■ Aim of the exercise:
The whole of the data, every line, should come back exactly the same.

··· Excerpted data ···

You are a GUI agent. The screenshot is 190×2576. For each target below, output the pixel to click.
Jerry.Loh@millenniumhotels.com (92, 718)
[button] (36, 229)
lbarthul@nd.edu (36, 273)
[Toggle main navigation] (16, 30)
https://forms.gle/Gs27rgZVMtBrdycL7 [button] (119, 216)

···

■ Response:
You are a GUI agent. The screenshot is 190×2576. For each target below, output the pixel to click.
Jerry.Loh@millenniumhotels.com (92, 718)
[button] (36, 229)
lbarthul@nd.edu (36, 273)
[Toggle main navigation] (16, 30)
https://forms.gle/Gs27rgZVMtBrdycL7 [button] (119, 216)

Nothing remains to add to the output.